Teaching respect for other faiths is vital, says Grawemeyer winner
Eboo Patel, founder and executive director of Interfaith Youth Core, won the prize for his 2007 autobiography, “Acts of Faith: The Story of an American Muslim, the Struggle for the Soul of a Generation.” He was selected from among 67 nominations worldwide.
Patel’s organization, based in Chicago, encourages young people of different religions to perform community service, explore common values and build bridges among diverse faiths. The organization is now active on about 75 college campuses.
“Religious extremists all over the world are harnessing adolescent angst for their own ends,” said Susan Garrett, a religion professor who directs the award. “Patel urges us to take advantage of the short window of time in a young person’s life to teach the universal values of cooperation, compassion and mercy.”
Patel was born in India to a Muslim family and immigrated to Chicago as a child. As a teenager, he struggled with what he saw as a lack of religious pluralism in America. His experiences prompted him to launch a movement to build interfaith cooperation by inspiring college students to champion the cause.
He formed Interfaith Youth Core in 1998.
A Rhodes Scholar, he is now a member of President Obama’s Advisory Council on Faith-Based and Neighborhood Partnerships and the Religious Advisory Committee of the Council on Foreign Relations.

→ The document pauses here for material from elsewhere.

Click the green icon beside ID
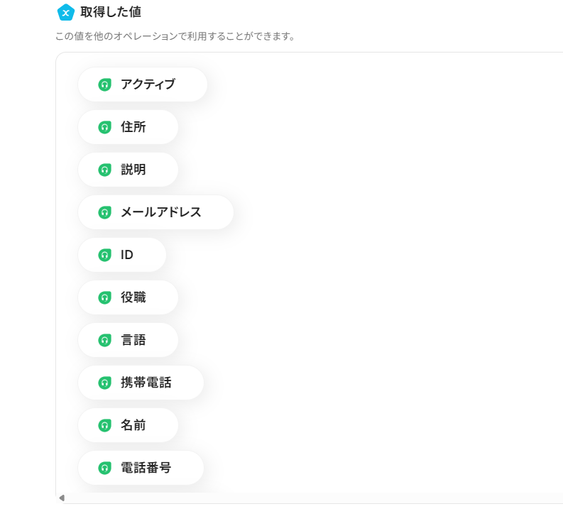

In October, U.S. News & World Report named him one of America’s Best Leaders in 2009.
Five Grawemeyer Awards are presented annually for outstanding works in music composition, world order, psychology, education and religion. The University of Louisville and Louisville Presbyterian Seminary jointly award the religion prize.
About Eboo Patel
Eboo Patel’s dream is to build a world where interfaith cooperation is the norm.

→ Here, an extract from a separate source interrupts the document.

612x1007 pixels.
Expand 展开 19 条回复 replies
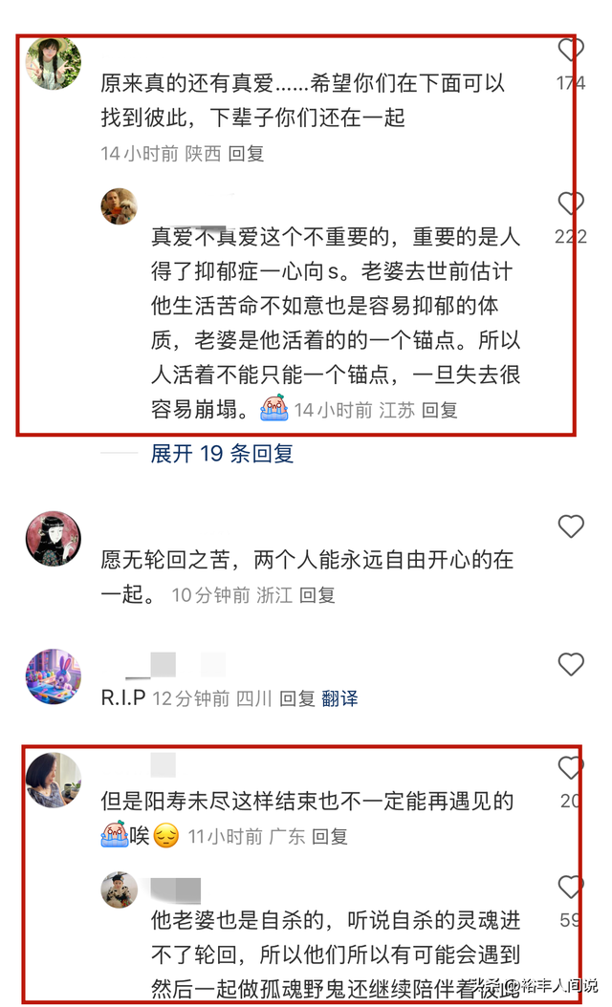[222, 454]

As founder and executive director of Interfaith Youth Core in Chicago, he is working to help young people discover ways to build the religious pluralism he says is vital to the world’s future.
In his Grawemeyer Award-winning book, “Acts of Faith: The Story of an American Muslim, the Struggle for the Soul of a Generation,” Patel, now 34, tells his own life story as an Indian-born Muslim raised in America. At first, he felt his different identities as Indian, Muslim and American clashed with one another, but later realized that appreciating the common value of pluralism among all three was the key to finding peace.
“Every time we see a teenager kill someone in the name of God,” he writes, “we should picture a pair of shadowy hands behind him, showing him how to make the bomb or point the gun…and then we should ask: ‘Why weren’t the hands of people who care about pluralism shaping that kid instead of the hands of religious totalitarians?”
Earlier this year, Patel won the Roosevelt Institute’s Freedom of Worship Medal. Previously, he was named by Islamica Magazine as “one of 10 young Muslim visionaries shaping Islam in America” and chosen by Harvard’s Kennedy School Review as one of “five future policy leaders to watch.”
A board member of the Chicago Council on Global Affairs and member of the national committee of the Aga Khan Foundation USA, he also is a Young Global Leader in the World Economic Forum and an Ashoka Fellow, a distinction awarded to a select group of social entrepreneurs.
He has spoken at the Nobel Peace Prize Forum in Minnesota, the Clinton Global Initiative in New York City and the Martin Luther King Jr. Commemorative Lecture at Westminster Abbey in London.
Besides writing a religion blog for the Washington Post, “The Faith Divide,” Patel has written for the Chicago Tribune and Sunday Times of India. He is a regular guest on CNN and National Public Radio.
He holds a doctorate in the sociology of religion from Oxford University, where he studied as a Rhodes Scholar, and attended the University of Illinois at Urbana-Champaign as an undergraduate.